Изменить размер шрифта - +
Коммунисты да комиссары — кто за границу удрал, кого толпа прикончила, кто на аэропланах в армии погиб, ведь тогда, когда армия погибла, и голод шел по Руси, такие еврейские погромы шли, что вспоминать и посейчас страшно. Начисто истреблял еврейское племя обезумелый народ, и остановить его было некому. И вдруг слух по селу: в России император объявился. Кто? Где? Доподлинно никто не знал. Слышно только стало, что зовут Всеволодом, что сам он молодой, прекрасный, как ангел, и спустился будто на белой лошади с Уральских гор, а за ним воинство несметное, и все на лошадях, в серебре. И лошади белые, и сами в белом, а на груди и на шапках кресты. Никто не видал, а все знали и рассказывали так точно, как бы своими очами глядели. Под утро, — я еще пьяный, не проспавшись, на лавке лежал, слышу, — у волостного правления труба трубит. Я в кавалерии служил, значит, сигналы разбирать умел: сбор играют. Только труба не наша. Наша все сипела как-то, а эта сереброголосая — так и звенит, заливается. «Что такое, — думаю, — уж не опять ли война братоубийственная?» Так куды воевать, все еле дышат, что с одоньев сберут, тем и питаются.
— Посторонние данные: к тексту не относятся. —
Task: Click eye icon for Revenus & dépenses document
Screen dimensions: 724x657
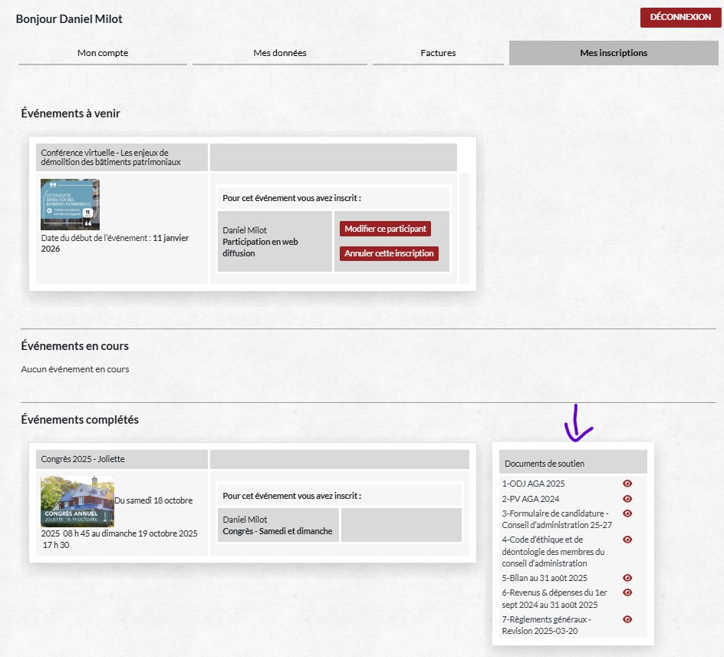Action: click(x=627, y=593)
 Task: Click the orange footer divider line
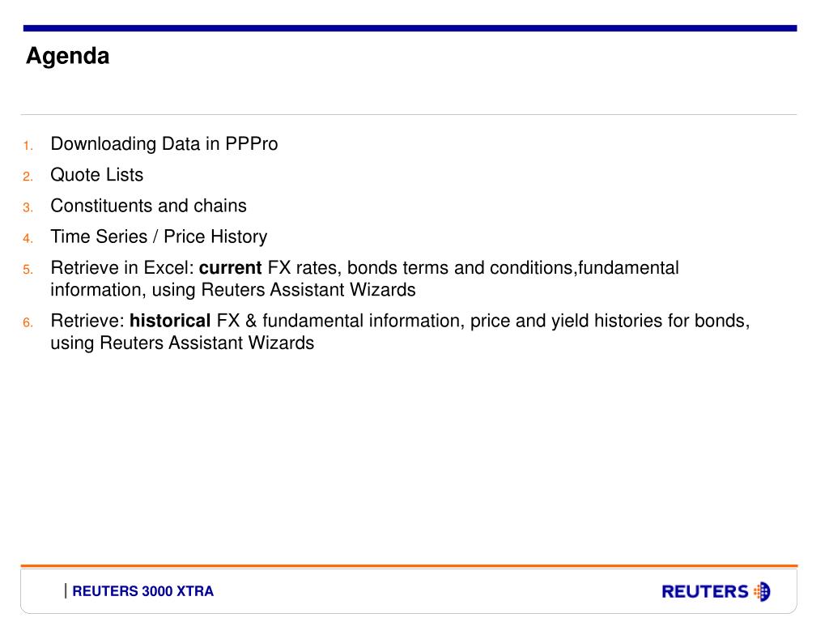[x=409, y=566]
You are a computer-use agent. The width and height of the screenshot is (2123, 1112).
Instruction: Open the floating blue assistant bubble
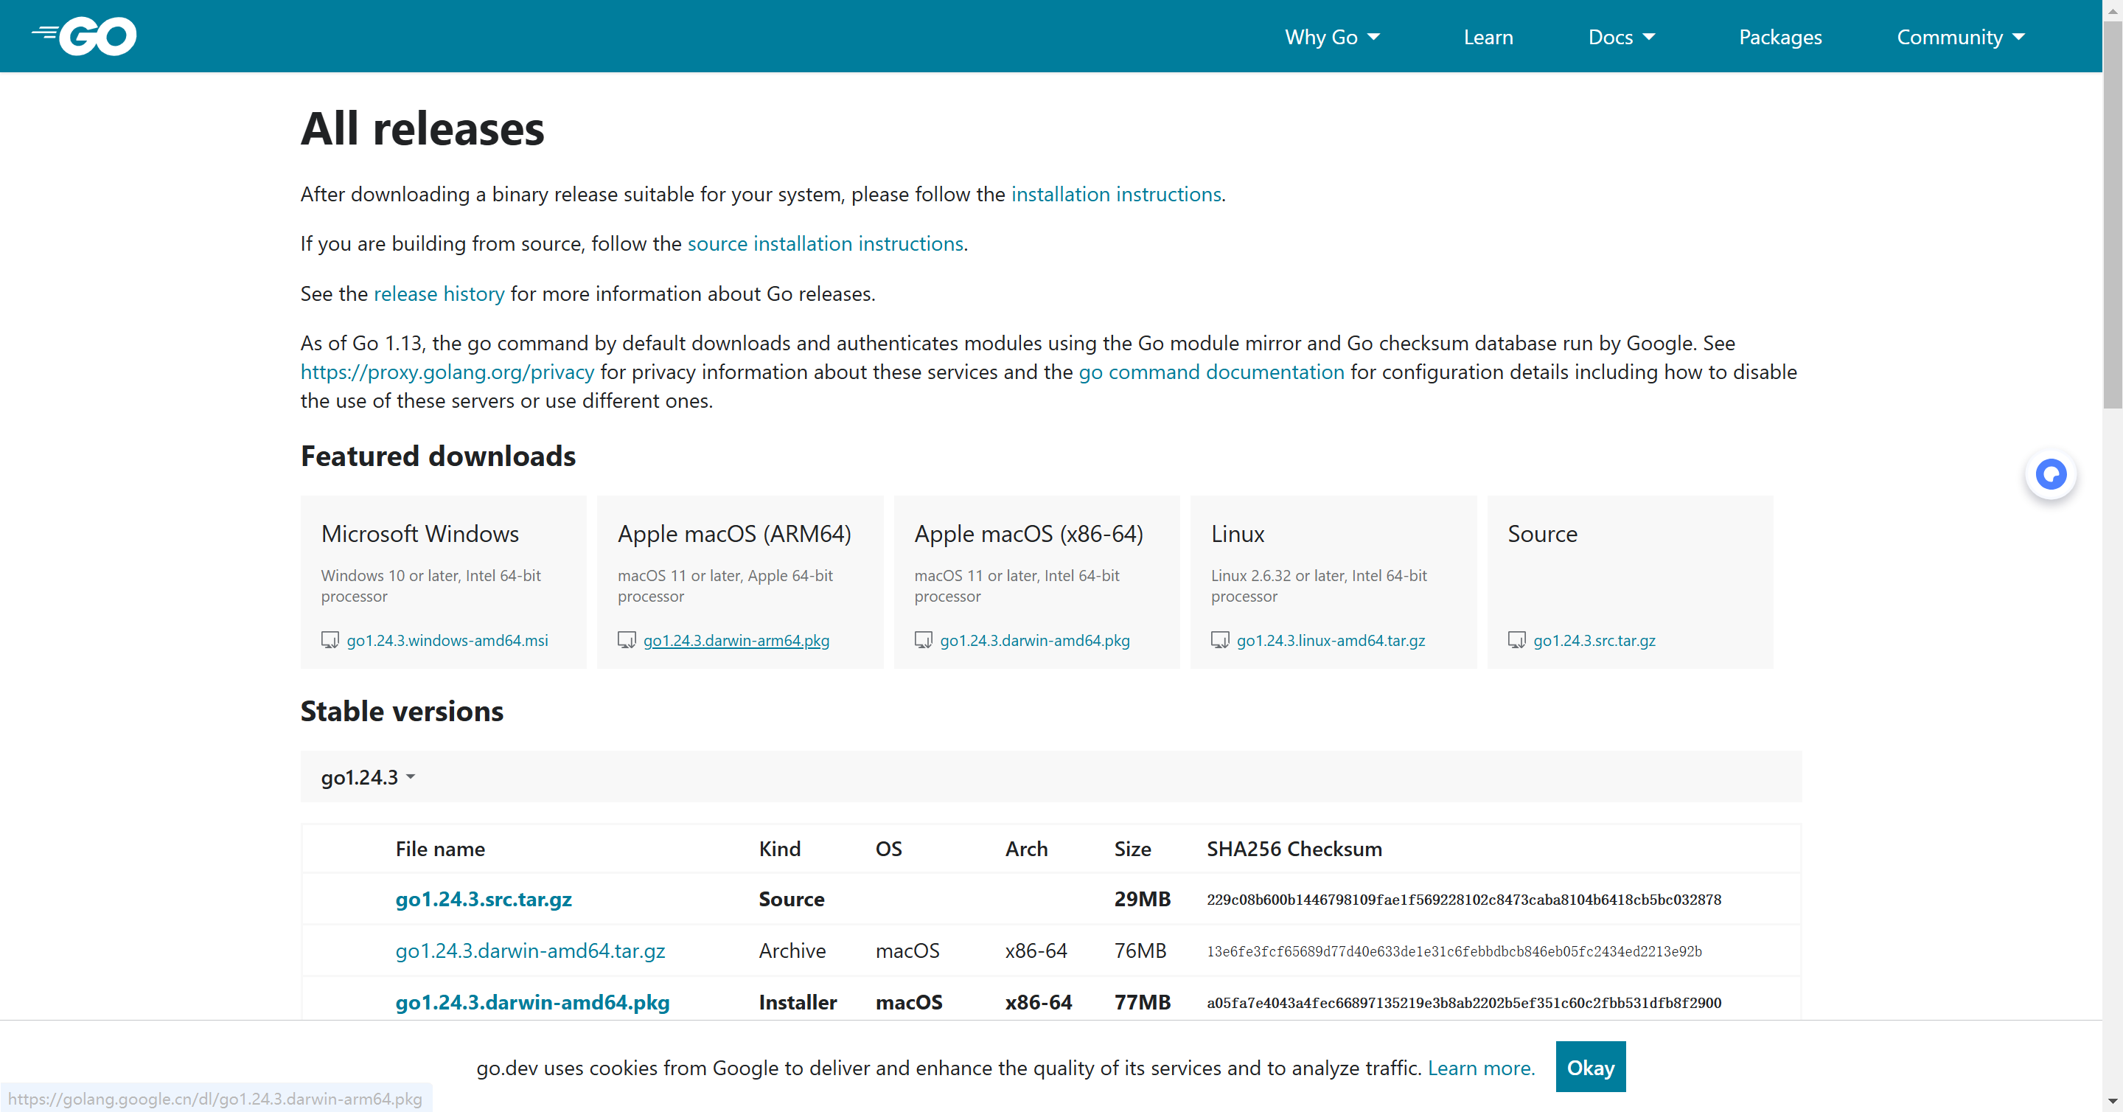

Стал я сапоги красноармейские обувать, с расстрелянного генерала мне достались. Не лезут. Что такое, — ноги, что ли, опухли? Босой я остался. Подошел к оконцу, растворил. А весна, знаете, уже стала, дух от полей хороший, самое время пахать. По деревне староста Елисей Ермилыч, что при государе Николае II был, бежит, сам в лохмотьях, а цепь достал откуда-то, двуглавый орел на груди сияет.

— Всем, — кричит, — беспременно и незамедлительно на площадь итить!

— Что за митинг такой? — думаю. — Не приехали ли комиссары?

Так нет. Не одел бы при них Елисей Ермилыч цепь царскую. Красную повязку нацепил бы. Ну, думаю, быть беде: кончилась наша вольная волюшка! А сердце докладывает, кончился, мол, и голод лютый, смертоубийственный.

Старик задумался. Лицо его светлело, точно в памяти вставала неотразимо прекрасная картина. Никто не перебивал его. Никто не напоминал ему: знали, что сам скажет, что ищет в сердце своем тех слов, которыми рассказать то, что было.

— На площади, — продолжал дед Шагин, — солнышко светит. По углам травка-муравка зеленые иголочки показывает. Золотой налой стоит у самой церкви, священник в старенькой ризе, порватой, крест и Евангелие лежат. А рядом на белом коне всадник. Кафтан на нем белый, мехом опушен, шапка белая острая, собольим мехом отороченная. На середине крест осьмиконечный, православный, сияет. При боку сабля, вся серебром обложенная, конь под ним светло-серый, холеный, сытый, в серебро шерсть отливает. Сзади него человек двадцать солдатов, так же, как он, одетых. Есть и молодые, и постарше. Ну, сурьезные такие, не похожи на Красную армию, ну и не добровольцы, те больше в английском ходили, а эти одеты все одинаково, чисто, богато. Кони под ними все как один, серые, чистые, гладкие, грызут удила. На седлах чепраки синие, белыми нитками шитые, и в заднем углу вензель под короной.

Собрался народ. Многие товарищи тоже дело понимали, пришли с винтовками.

— Все собрались? — спрашивает офицер у старосты.

— Все, — говорит староста.

— Снимите, — говорит офицер, — шапки!

Ну, кто снял, а кто замешкался. Петухов, коммунист, вперед выдвинулся, ружье за штык за собой волокет.

— Вы, — говорит, — товарищ, кто будете, что такую контрреволюцию разводите?

А он поверх его поглядел и говорит:

— Снимите шапки. Гляжу, все сняли.

— И Петухов снял? — спросил порывисто Дятлов.

— Снял и Петухов, — ответил старик.

— Но почему, почему же сняли? — снова спросил Дятлов, и бледное лицо его покраснело.